■ Supplied data:
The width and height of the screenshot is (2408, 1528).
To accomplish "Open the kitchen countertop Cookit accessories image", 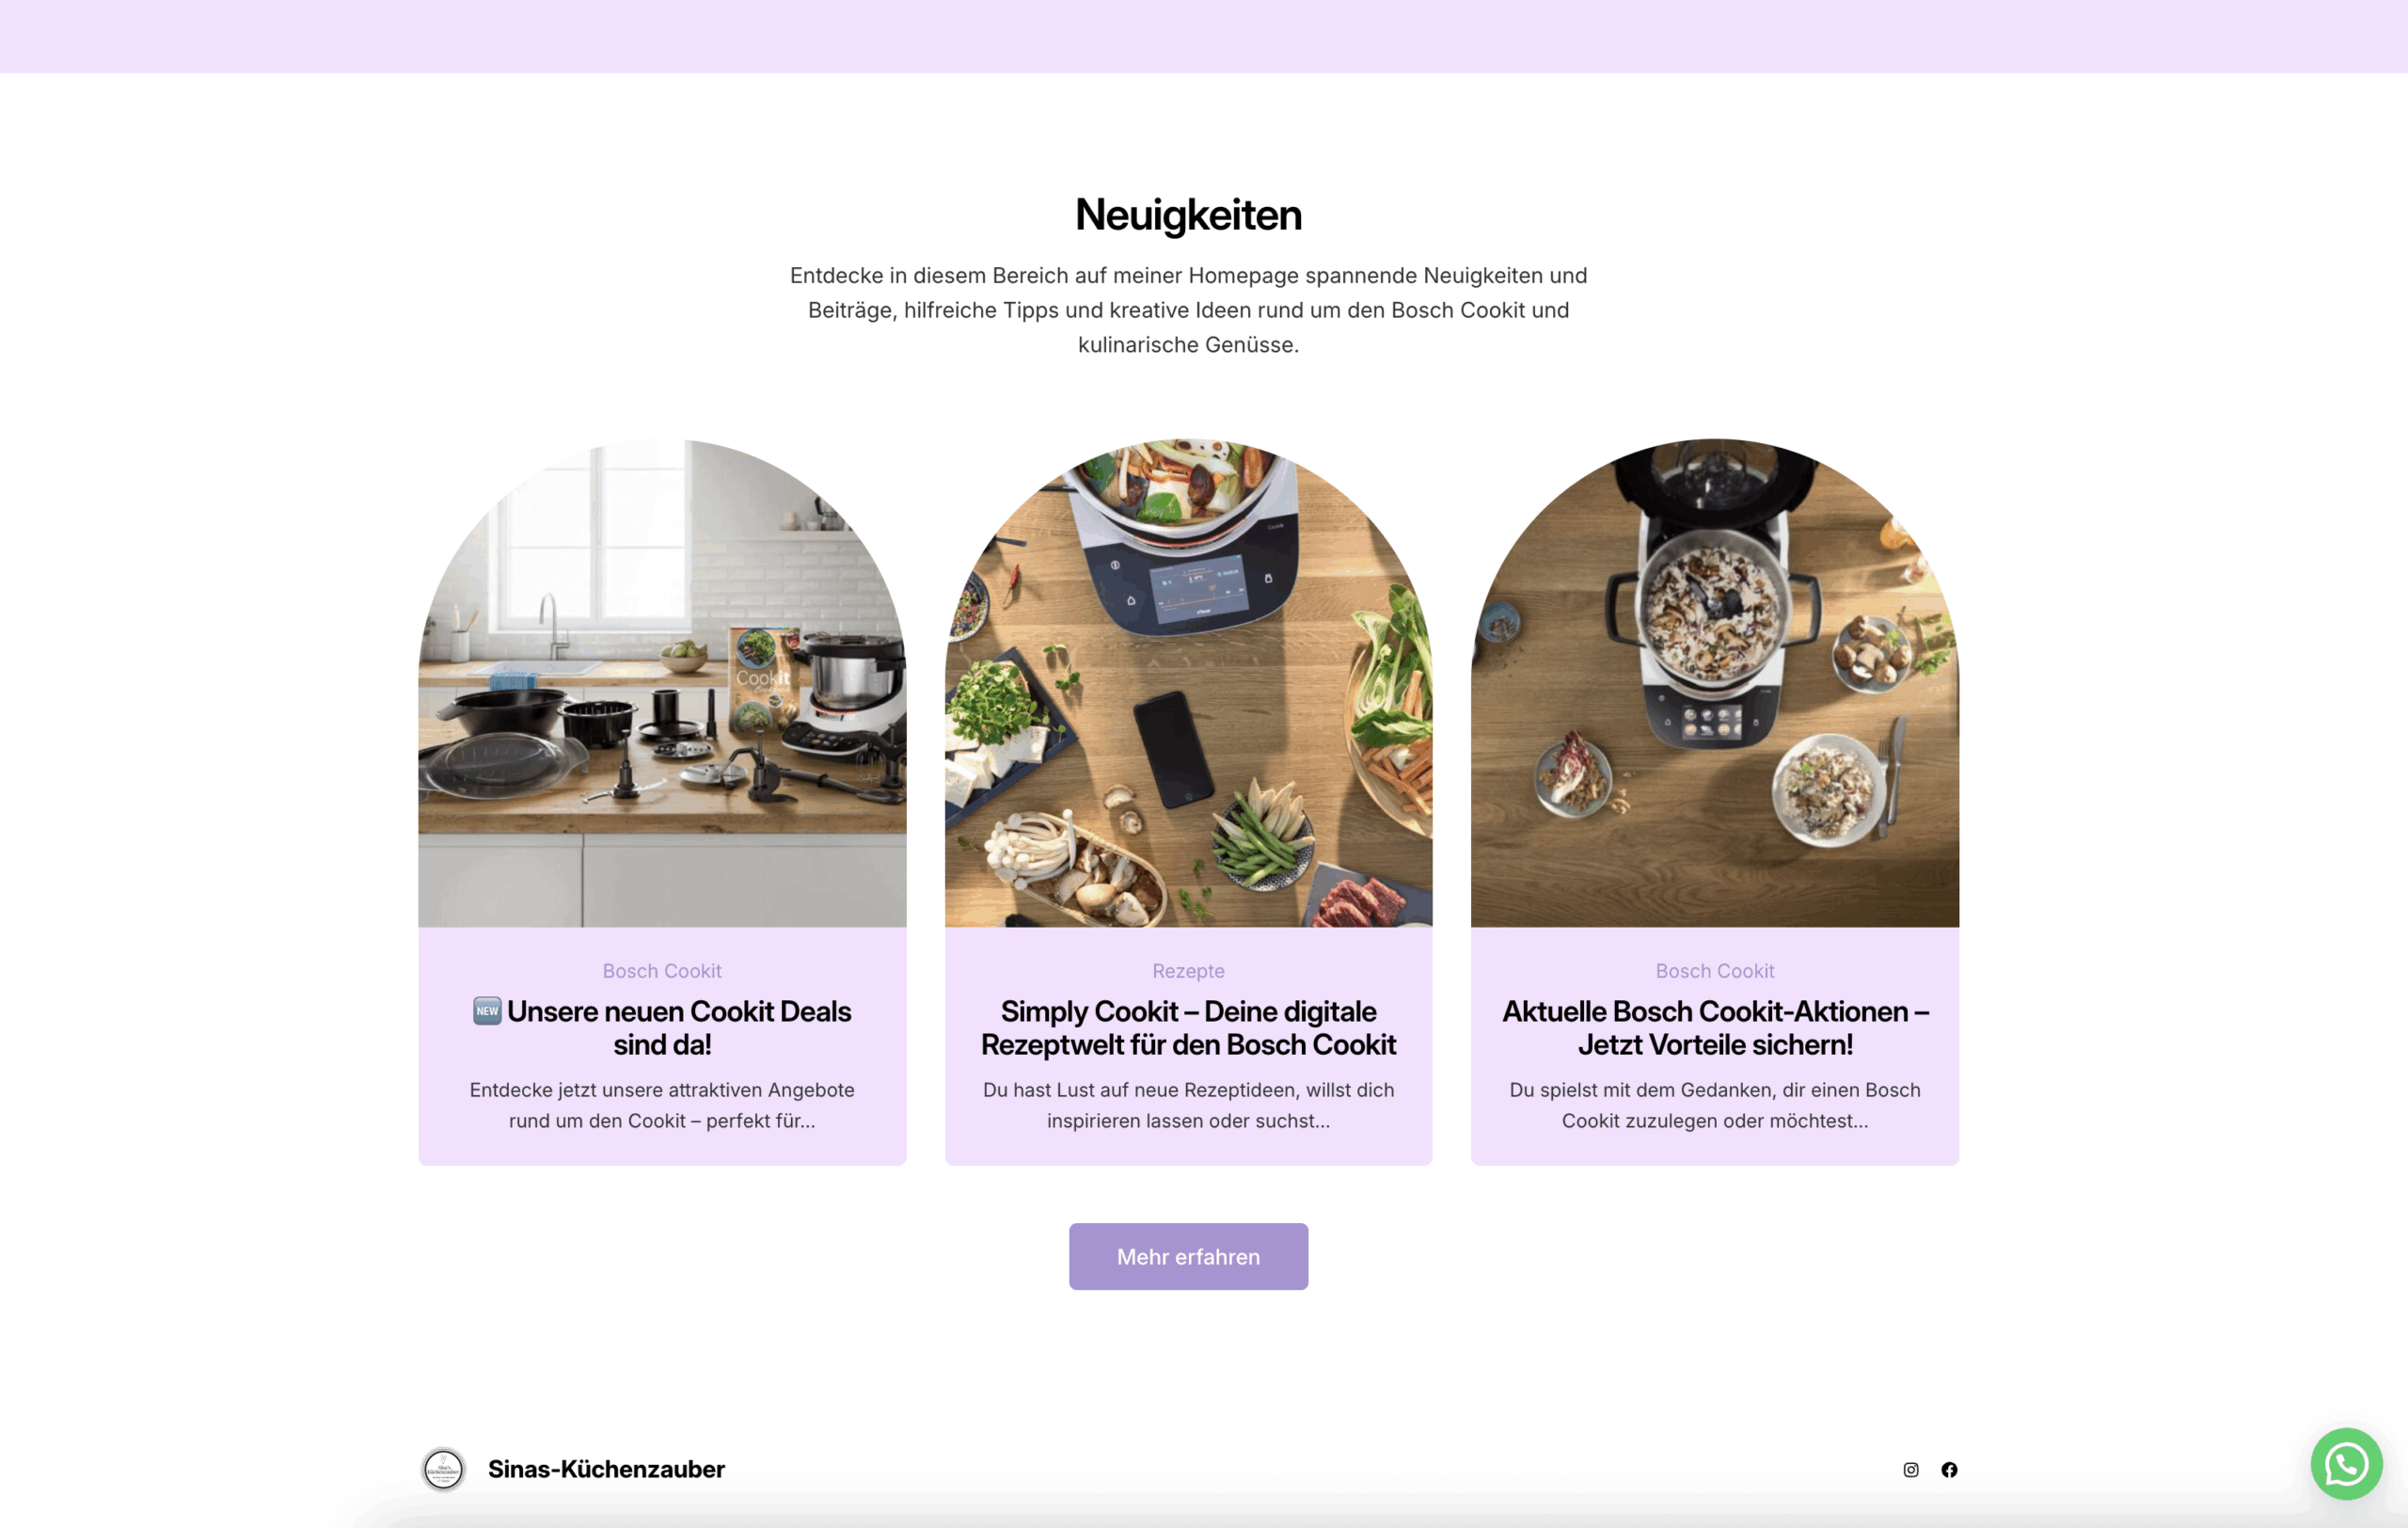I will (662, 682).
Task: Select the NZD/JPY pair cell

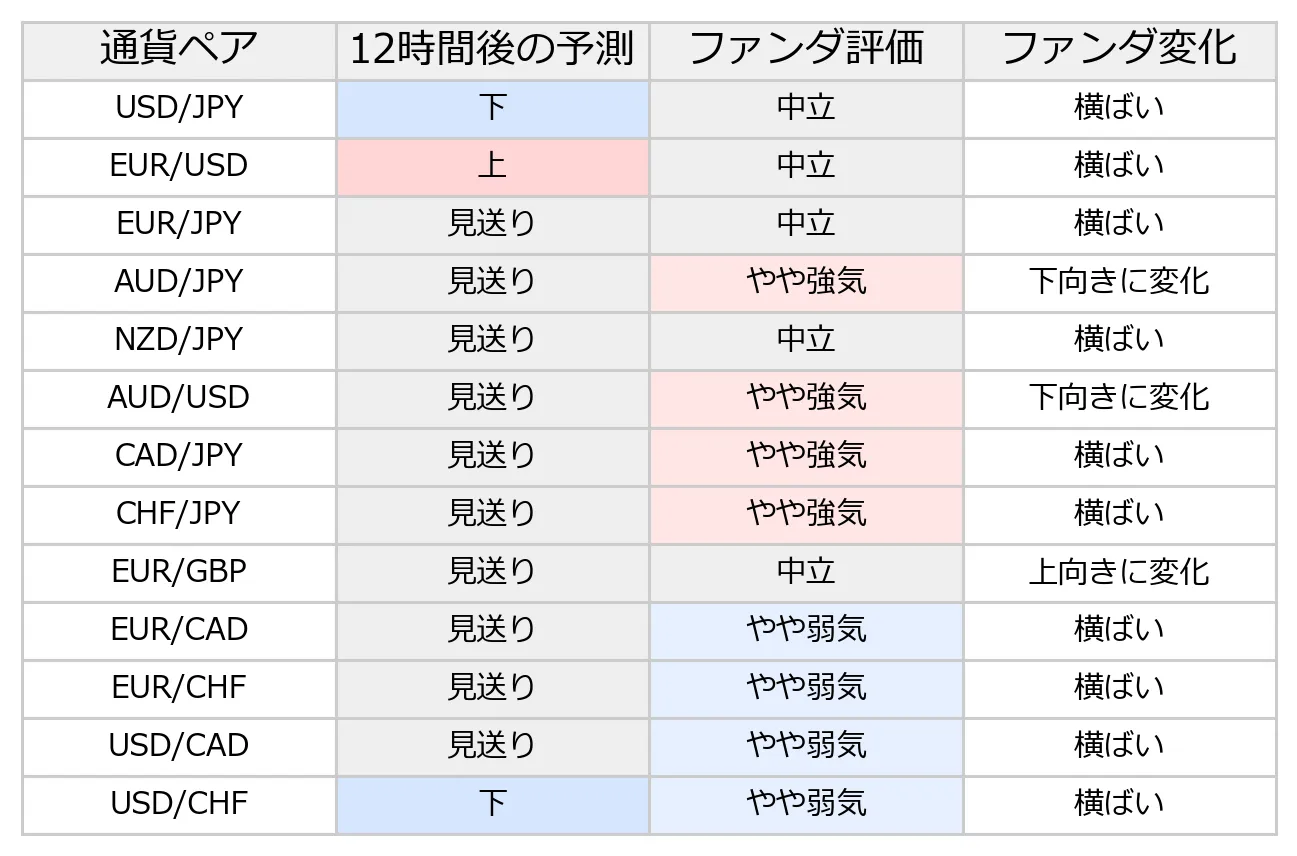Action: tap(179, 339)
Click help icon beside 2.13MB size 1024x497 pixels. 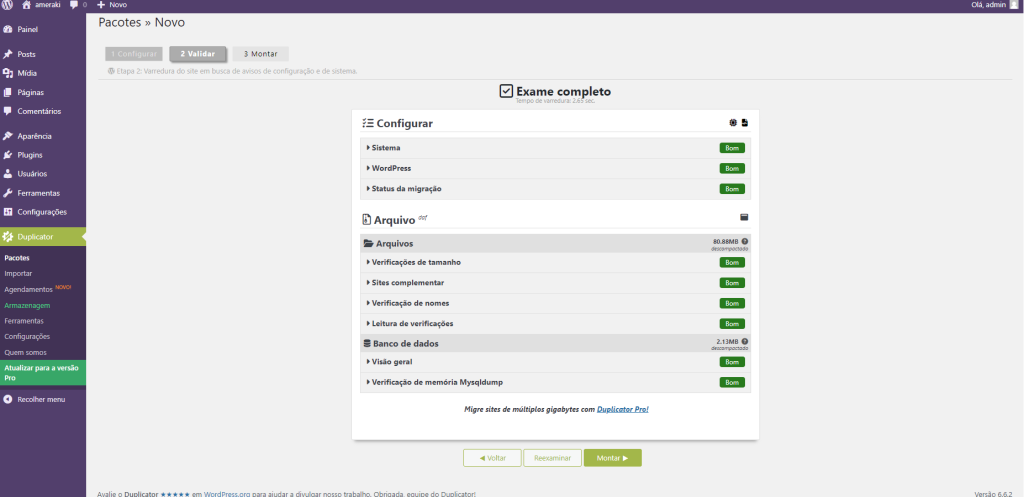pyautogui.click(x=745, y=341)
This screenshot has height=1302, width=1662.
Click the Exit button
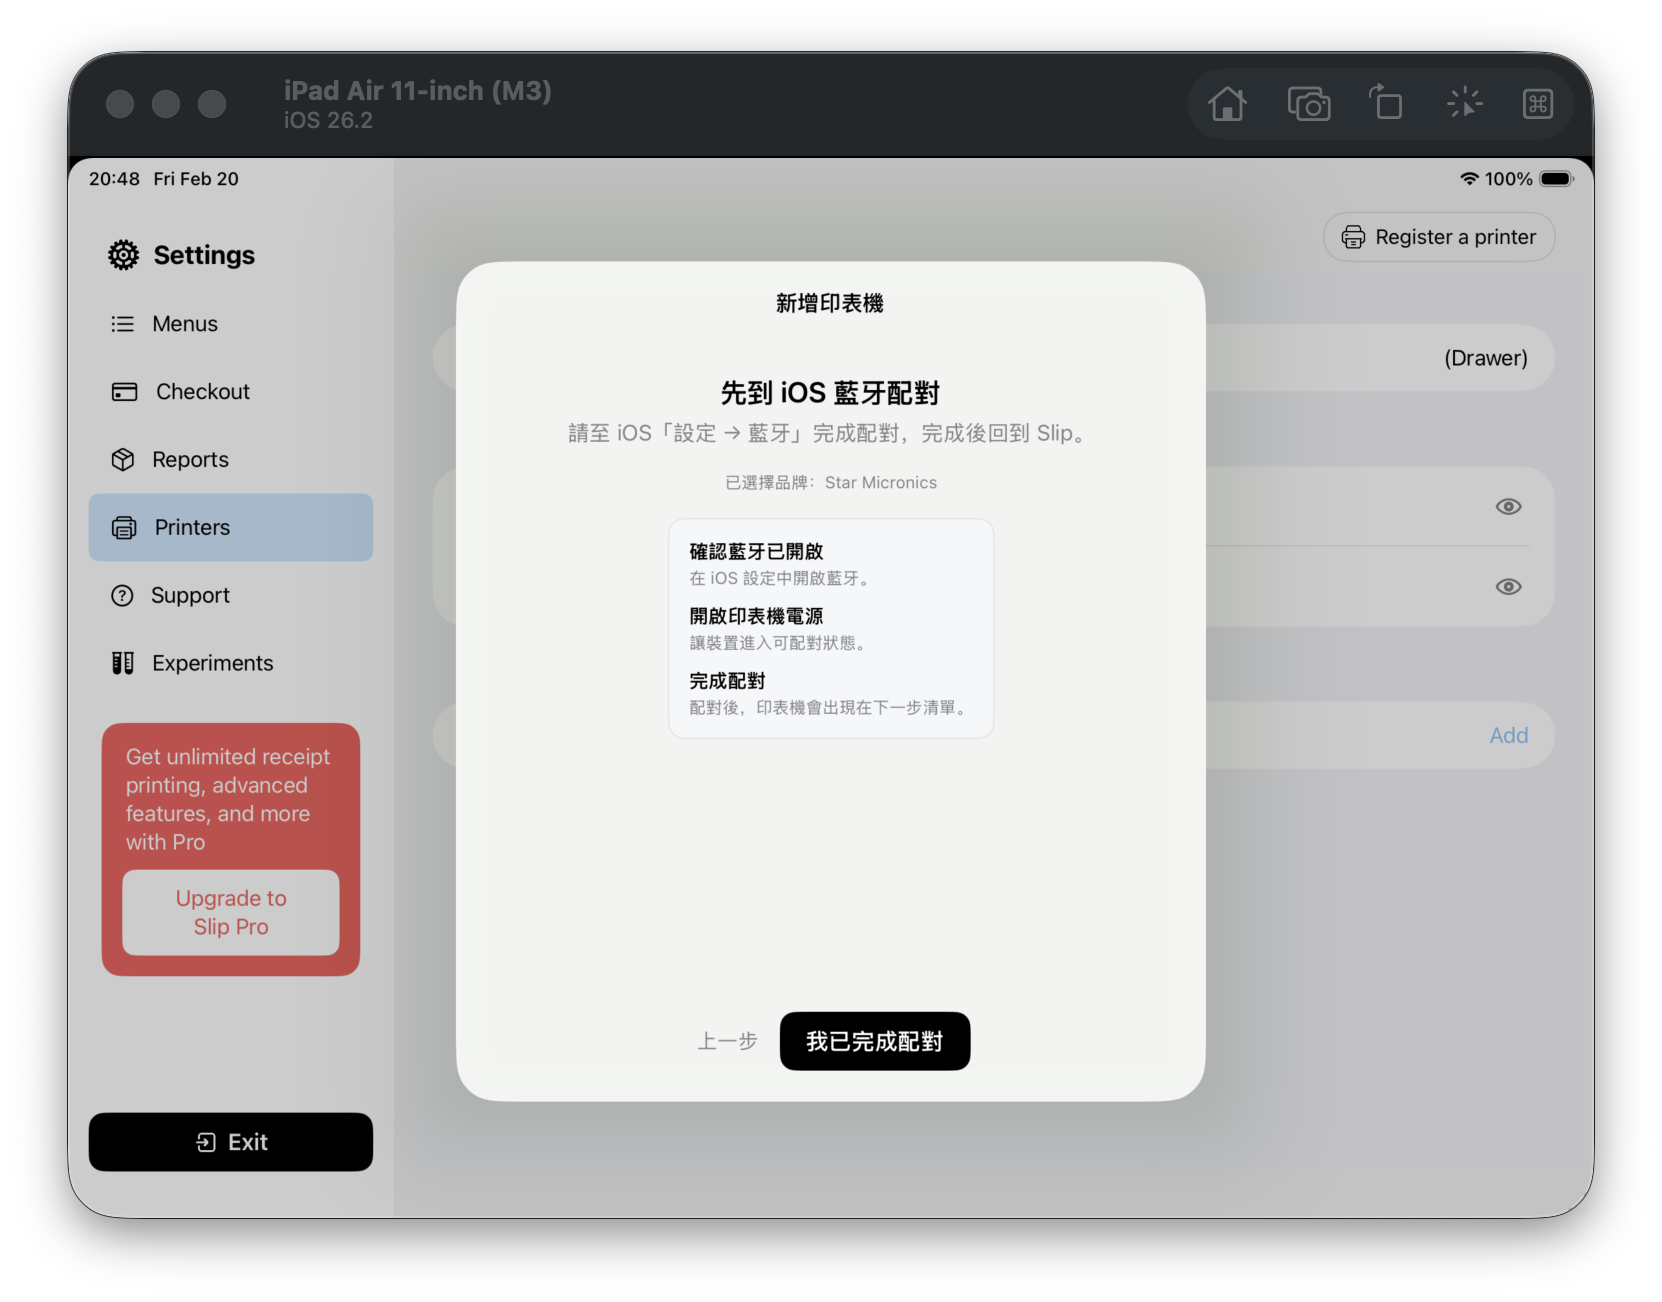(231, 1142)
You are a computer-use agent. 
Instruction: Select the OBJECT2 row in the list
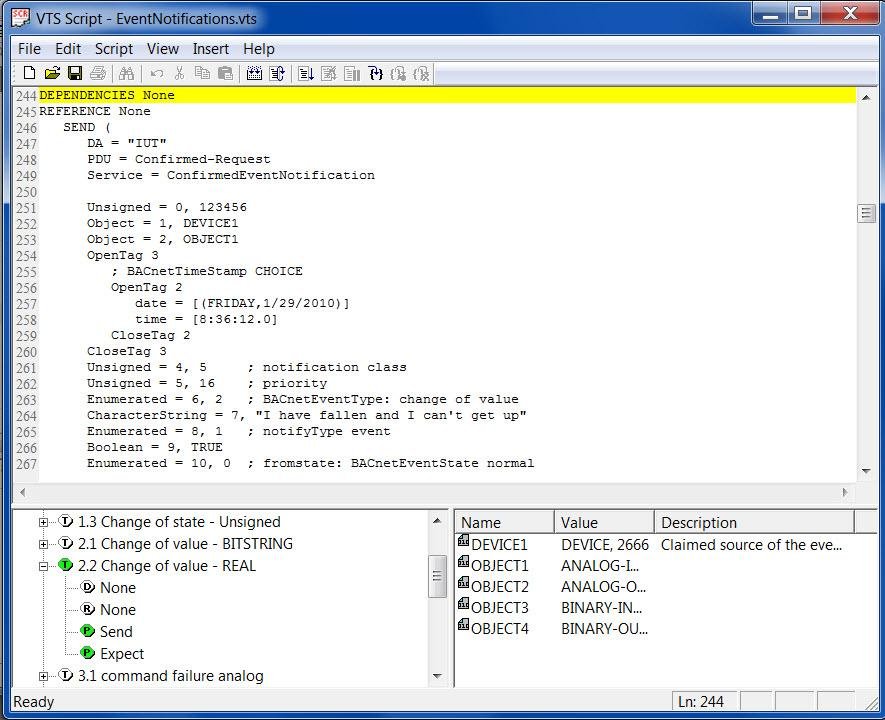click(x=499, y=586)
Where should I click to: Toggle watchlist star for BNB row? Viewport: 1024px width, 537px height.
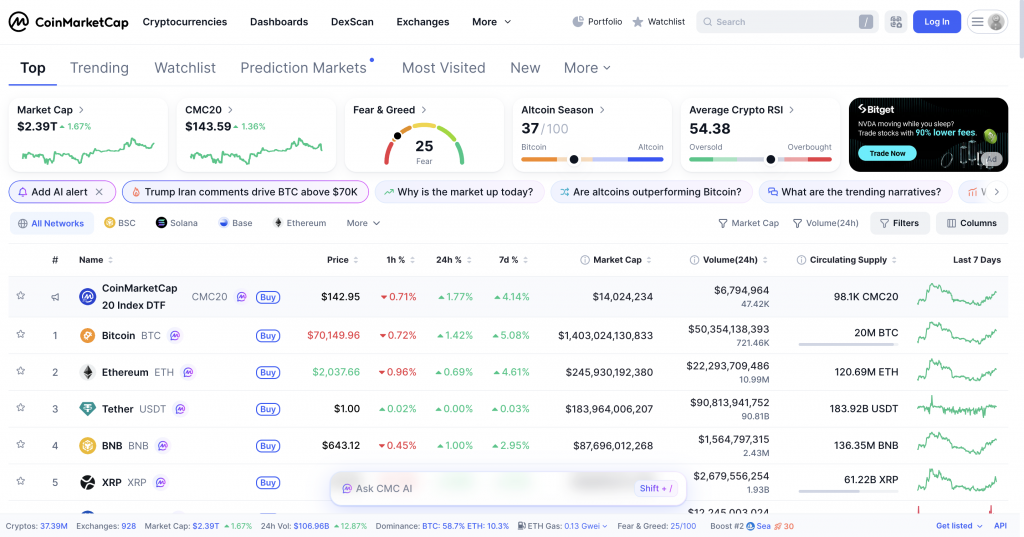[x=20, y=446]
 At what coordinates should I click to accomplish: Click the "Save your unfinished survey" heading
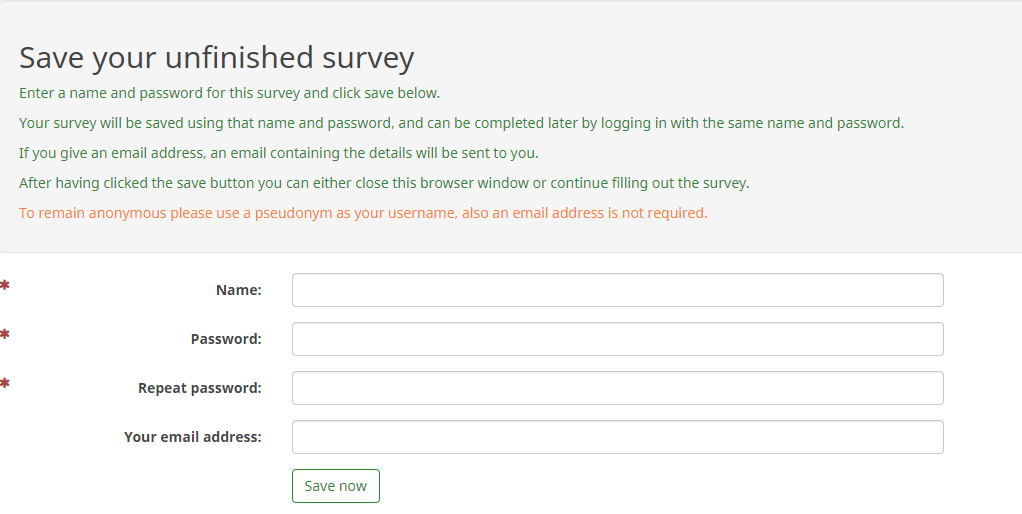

■ Task requirements: The lines in the records above that include the word "screenshot" must be copied out.

■ Written solution:
The width and height of the screenshot is (2408, 1528).
This screenshot has height=1302, width=1662.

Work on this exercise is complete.